2. Use the word in a mathematical context: Parabola is a term that is commonly used in mathematics, so it is important to use it in a mathematical context.
For example, you could say "The trajectory of the projectile can be described by a parabola."
3. Use the word in an architectural context: Parabola is also commonly used in architecture, particularly in the design of arches and domes.
For example, you could say "The dome of the Pantheon in Rome is a perfect parabola."
4. Use the word in a physics context: Parabola is also used in physics to describe the path of a projectile.
For example, you could say "The path of a cannonball fired from a cannon can be described by a parabola."
5. Use the word in a figurative context: Parabola can also be used in a figurative sense to describe a situation or event that follows a similar curve.
For example, you could say "The rise and fall of the stock market can be described as a parabola."
In conclusion, parabola is a versatile word that can be used in various contexts.
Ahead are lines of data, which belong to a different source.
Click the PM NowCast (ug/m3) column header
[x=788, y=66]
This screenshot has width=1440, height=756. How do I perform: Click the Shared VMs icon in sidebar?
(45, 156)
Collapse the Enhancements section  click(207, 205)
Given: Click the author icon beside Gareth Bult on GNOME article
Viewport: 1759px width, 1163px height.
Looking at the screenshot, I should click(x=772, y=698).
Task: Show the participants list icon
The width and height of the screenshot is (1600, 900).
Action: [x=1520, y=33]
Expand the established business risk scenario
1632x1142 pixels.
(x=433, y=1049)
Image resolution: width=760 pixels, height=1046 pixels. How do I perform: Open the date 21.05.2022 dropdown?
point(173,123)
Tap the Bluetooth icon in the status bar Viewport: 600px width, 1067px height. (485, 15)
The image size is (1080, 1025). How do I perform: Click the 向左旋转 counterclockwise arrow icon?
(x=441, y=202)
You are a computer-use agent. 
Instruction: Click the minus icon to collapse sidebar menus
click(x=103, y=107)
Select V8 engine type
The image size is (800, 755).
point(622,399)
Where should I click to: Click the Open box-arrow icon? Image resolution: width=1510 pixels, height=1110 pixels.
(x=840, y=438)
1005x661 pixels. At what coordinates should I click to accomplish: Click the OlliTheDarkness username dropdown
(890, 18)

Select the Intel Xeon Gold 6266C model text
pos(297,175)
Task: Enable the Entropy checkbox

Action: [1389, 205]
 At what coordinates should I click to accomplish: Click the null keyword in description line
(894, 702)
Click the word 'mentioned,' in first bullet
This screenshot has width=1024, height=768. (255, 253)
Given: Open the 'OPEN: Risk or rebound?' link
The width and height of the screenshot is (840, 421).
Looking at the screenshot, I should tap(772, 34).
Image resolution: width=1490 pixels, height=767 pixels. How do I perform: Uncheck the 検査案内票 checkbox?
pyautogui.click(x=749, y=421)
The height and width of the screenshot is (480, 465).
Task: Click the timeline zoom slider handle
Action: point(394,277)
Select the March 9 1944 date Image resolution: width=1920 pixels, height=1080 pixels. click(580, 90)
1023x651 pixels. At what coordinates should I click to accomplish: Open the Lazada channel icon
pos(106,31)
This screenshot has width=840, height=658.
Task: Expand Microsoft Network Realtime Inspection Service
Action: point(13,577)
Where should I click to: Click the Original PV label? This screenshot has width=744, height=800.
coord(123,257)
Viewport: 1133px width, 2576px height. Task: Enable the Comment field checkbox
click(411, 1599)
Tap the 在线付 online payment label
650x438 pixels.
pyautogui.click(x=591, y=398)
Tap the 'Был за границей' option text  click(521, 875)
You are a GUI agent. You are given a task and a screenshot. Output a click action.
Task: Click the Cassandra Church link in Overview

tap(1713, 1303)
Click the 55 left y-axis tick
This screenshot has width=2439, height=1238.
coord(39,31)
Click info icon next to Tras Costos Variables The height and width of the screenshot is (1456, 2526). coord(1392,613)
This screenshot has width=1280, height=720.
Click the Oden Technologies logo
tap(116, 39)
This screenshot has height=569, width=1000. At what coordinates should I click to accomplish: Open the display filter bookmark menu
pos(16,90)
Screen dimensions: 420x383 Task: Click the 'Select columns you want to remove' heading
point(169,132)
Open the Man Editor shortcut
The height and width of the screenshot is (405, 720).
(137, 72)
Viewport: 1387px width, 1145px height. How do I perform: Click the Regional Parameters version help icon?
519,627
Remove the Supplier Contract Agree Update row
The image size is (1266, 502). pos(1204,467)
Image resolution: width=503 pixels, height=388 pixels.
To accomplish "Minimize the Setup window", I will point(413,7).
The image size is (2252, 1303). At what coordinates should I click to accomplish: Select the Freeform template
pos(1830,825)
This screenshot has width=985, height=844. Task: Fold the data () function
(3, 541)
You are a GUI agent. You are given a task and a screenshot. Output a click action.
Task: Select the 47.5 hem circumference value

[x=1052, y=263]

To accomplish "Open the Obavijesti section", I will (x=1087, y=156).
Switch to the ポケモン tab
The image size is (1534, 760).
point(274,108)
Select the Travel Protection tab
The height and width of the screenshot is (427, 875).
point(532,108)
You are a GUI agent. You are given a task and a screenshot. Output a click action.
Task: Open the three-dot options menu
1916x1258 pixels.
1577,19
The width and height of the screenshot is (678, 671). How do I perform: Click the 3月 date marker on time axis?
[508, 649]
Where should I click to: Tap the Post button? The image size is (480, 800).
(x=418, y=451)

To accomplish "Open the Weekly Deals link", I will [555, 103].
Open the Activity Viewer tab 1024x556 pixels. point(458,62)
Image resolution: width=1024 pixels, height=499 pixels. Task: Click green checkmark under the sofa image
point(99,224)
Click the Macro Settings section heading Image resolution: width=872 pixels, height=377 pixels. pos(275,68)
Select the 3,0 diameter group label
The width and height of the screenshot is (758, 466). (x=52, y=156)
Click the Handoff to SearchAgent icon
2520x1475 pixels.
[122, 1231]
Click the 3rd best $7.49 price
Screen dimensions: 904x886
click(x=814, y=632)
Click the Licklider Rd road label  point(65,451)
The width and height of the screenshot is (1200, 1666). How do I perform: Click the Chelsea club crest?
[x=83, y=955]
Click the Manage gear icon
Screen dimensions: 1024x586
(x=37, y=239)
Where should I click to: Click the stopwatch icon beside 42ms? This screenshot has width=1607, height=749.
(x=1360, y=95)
Whether you are using it in a mathematical, architectural, or figurative sense, it is important to understand its meaning and use it correctly in a sentence. By following these tips, you can effectively use the word parabola in your writing and communication.
The word usage examples above have been gathered from various sources to reflect current and historical usage of the word Parabola. They do not represent the opinions of TranslateEN.com.